Musk’s conservative estimate for sending people back to the moon aboard a SpaceX vehicle is 2023, a year before NASA hopes to send a crew to visit the moon as part of its Artemis programme, that would also include a female astronaut, CNET reported on Thursday.
Earlier this year, NASA administrator Jim Bridenstine said that the space agency could consider using a third-party rocket like the SpaceX Falcon Heavy for returning to the lunar surface but later clarified that Artemis programme would use NASA’s new Space Launch System.

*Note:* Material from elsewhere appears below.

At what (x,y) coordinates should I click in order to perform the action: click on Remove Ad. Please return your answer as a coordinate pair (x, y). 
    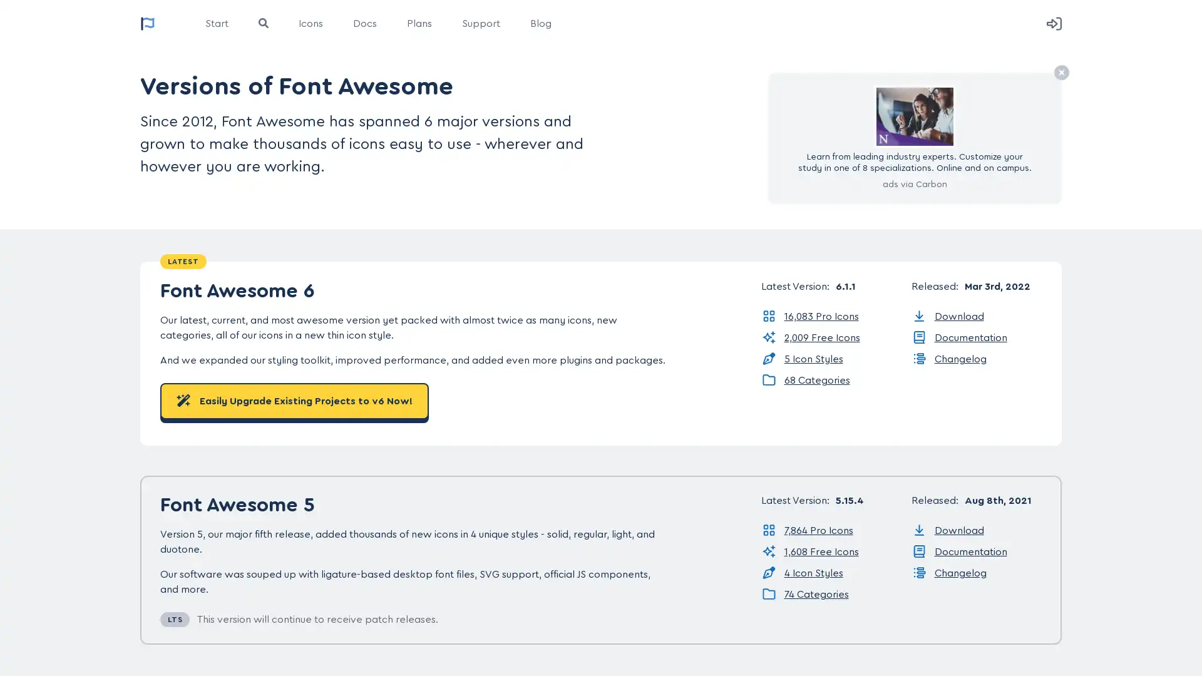
    Looking at the image, I should click on (1060, 73).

Taking cues from NASA’s plans, the multi-billionaire space enthusiast believes that the quickest way back to the moon may be to “go for it, alone” because he knows that the process of qualifying a new spacecraft to fly NASA missions, especially involving crew, could take many months or even years.
While a few key SpaceX projects are working through minor setbacks, on Tuesday a hold-down test firing of a single-engine SpaceX Starship prototype ended with an unexpected fireball.
Even though the prototype did not appear to be seriously damaged, this week’s plans for the so-called ‘Starhopper’ to lift off the ground for the first time and hover before landing were subsequently delayed, the report said.
Earlier this week, Musk’s SpaceX and NASA announced that the Dragon explosion was traced back to a leak in the craft’s pressurisation system.
While Crew Dragon was initially set to carry its first crew this month, Musk now says that mission looks to be about six months away.
Earlier this year, a SpaceX Crew Dragon spacecraft was destroyed during a test firing.
Though NASA has already tapped Crew Dragon and Boeing’s Starliner craft to begin shuttling US astronauts to the International Space Station, Bridenstine told a Senate committee on Wednesday that NASA would not even have an estimate of the cost for its 2024 Artemis mission-ready until 2020.